**What you will do**
Swap "Scans panel" for "Reports panel" in everything from the first line down to the line containing "pyautogui.click(x=239, y=56)", and give those lines back with nothing else changed.

====== Task material ======

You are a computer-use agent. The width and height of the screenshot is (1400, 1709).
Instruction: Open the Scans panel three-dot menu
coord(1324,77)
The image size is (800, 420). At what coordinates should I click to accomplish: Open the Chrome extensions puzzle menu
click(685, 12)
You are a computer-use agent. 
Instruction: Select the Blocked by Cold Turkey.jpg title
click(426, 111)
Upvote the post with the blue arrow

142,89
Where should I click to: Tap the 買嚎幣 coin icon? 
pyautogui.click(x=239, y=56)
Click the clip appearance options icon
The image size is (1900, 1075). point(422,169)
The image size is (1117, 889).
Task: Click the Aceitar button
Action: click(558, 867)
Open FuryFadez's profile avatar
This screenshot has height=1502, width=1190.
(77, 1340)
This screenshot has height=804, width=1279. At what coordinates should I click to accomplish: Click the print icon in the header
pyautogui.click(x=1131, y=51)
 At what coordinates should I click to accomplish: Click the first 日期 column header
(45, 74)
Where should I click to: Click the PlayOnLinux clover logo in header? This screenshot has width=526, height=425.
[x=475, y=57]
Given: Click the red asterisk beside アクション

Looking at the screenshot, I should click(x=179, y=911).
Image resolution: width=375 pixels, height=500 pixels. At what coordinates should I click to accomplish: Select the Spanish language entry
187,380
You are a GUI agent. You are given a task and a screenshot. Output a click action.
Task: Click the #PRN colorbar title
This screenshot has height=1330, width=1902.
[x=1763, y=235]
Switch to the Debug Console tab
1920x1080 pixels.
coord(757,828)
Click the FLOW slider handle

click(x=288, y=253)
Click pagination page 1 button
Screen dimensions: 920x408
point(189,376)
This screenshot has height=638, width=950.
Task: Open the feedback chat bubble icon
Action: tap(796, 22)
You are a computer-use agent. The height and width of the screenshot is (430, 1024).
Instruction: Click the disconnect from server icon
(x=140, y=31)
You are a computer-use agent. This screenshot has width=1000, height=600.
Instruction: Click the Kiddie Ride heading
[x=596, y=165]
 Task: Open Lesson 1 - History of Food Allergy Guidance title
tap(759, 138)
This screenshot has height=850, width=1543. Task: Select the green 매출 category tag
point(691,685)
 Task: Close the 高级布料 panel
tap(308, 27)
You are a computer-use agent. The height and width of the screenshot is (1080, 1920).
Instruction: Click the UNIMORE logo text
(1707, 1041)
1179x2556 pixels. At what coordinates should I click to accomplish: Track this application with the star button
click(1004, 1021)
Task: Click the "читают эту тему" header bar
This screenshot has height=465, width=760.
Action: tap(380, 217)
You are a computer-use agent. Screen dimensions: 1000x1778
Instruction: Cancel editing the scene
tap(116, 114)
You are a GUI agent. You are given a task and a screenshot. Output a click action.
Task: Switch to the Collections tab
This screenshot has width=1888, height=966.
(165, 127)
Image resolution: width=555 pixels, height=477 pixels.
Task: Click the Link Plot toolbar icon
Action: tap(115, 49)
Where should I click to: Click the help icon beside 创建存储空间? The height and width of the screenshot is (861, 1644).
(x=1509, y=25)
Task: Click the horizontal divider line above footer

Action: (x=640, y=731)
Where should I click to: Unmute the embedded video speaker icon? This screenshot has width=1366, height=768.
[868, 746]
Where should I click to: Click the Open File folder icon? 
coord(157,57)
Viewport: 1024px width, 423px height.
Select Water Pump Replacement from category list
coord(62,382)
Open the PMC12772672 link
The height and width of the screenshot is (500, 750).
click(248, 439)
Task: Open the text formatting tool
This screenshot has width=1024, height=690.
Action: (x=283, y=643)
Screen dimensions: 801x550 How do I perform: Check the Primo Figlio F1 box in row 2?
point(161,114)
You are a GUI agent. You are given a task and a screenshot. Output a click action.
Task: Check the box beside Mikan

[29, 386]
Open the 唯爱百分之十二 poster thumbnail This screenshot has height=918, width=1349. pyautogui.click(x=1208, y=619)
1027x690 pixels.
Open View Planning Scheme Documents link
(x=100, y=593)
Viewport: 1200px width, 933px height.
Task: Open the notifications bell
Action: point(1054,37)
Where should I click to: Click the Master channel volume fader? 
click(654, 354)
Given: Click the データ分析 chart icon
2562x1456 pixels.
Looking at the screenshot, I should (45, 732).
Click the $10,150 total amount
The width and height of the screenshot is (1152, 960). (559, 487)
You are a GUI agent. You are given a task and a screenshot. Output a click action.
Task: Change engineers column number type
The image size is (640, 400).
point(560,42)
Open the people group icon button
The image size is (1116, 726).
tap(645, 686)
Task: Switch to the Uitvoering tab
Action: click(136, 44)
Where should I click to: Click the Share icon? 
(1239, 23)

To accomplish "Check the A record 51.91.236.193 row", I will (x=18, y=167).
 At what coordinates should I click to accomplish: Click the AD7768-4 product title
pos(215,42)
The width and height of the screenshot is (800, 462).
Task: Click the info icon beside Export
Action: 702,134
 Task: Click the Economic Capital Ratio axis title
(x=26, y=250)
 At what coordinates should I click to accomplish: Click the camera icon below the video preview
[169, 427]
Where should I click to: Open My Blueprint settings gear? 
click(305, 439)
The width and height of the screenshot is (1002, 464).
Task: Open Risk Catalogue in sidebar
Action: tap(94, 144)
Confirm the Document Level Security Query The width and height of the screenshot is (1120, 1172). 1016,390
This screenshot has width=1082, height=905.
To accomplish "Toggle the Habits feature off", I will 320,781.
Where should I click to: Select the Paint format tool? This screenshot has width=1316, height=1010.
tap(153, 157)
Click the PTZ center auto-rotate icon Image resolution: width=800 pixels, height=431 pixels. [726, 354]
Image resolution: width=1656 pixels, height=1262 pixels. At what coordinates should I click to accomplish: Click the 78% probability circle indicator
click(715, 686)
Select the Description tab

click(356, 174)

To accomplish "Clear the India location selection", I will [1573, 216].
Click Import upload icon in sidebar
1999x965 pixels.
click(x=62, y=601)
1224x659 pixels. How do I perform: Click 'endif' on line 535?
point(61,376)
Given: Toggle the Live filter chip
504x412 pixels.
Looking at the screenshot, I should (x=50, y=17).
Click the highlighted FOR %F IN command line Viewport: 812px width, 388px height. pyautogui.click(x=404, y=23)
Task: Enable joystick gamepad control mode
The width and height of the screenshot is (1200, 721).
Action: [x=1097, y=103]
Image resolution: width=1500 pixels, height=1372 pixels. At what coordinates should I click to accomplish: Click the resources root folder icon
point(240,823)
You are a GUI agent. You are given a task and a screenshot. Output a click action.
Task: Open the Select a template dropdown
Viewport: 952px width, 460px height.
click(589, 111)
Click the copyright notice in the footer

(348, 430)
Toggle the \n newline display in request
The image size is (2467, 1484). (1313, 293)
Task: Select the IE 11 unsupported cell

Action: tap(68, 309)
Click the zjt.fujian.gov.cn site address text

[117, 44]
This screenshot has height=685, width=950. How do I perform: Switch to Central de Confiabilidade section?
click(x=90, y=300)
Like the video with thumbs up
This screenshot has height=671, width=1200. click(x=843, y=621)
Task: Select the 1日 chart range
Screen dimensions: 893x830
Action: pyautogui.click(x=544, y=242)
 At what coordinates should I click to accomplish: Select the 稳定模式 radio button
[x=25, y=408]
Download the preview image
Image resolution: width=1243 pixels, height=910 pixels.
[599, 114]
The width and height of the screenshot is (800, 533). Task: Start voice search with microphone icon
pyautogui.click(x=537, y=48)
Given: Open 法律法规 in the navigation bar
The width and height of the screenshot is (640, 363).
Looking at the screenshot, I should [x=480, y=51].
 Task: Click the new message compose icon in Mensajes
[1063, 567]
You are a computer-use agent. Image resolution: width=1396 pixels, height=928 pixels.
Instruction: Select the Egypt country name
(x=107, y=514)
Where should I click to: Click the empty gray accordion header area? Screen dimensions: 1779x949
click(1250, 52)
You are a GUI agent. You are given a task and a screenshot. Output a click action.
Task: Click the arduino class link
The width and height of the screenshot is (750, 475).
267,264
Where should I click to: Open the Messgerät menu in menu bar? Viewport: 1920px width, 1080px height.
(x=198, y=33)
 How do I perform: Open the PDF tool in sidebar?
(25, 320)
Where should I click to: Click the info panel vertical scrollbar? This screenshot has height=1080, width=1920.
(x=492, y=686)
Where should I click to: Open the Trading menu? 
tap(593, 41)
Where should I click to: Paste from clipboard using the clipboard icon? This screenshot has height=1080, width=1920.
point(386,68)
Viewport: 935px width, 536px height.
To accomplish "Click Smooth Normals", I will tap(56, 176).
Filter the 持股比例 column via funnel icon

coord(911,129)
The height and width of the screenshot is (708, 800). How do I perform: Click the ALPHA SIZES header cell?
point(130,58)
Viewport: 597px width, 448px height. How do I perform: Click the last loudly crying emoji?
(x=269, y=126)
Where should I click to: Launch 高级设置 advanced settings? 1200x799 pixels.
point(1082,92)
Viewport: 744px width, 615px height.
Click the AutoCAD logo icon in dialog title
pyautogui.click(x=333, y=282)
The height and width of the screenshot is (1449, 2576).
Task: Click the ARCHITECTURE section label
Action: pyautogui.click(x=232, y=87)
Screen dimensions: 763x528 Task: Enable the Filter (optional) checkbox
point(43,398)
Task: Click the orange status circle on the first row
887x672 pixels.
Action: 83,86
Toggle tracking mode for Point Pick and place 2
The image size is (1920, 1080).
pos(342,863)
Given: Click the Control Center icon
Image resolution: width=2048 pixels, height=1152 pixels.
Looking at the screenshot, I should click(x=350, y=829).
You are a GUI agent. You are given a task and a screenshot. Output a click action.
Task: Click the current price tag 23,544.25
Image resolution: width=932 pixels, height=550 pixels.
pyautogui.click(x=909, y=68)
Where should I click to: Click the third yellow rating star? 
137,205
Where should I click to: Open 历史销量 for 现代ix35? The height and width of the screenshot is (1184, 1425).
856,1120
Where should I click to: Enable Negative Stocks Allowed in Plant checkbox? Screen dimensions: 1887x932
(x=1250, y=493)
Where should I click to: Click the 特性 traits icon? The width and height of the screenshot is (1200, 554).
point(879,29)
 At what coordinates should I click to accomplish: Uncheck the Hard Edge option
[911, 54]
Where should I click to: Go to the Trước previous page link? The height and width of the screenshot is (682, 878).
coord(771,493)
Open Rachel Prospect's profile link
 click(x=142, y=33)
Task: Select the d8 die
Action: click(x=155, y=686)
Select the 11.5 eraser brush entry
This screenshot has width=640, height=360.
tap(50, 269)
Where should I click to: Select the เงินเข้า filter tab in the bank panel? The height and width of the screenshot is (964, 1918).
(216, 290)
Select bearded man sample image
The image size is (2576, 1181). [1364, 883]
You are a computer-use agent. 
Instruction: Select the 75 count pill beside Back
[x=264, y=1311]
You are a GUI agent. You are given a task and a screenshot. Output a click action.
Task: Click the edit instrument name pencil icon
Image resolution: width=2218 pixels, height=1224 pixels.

======

**Written answer**
You are a computer-use agent. The width and height of the screenshot is (1400, 1709).
Instruction: Open the Reports panel three-dot menu
coord(1324,77)
The image size is (800, 420). At what coordinates should I click to accomplish: Open the Chrome extensions puzzle menu
click(685, 12)
You are a computer-use agent. 
Instruction: Select the Blocked by Cold Turkey.jpg title
click(426, 111)
Upvote the post with the blue arrow

142,89
Where should I click to: Tap the 買嚎幣 coin icon? 
pyautogui.click(x=239, y=56)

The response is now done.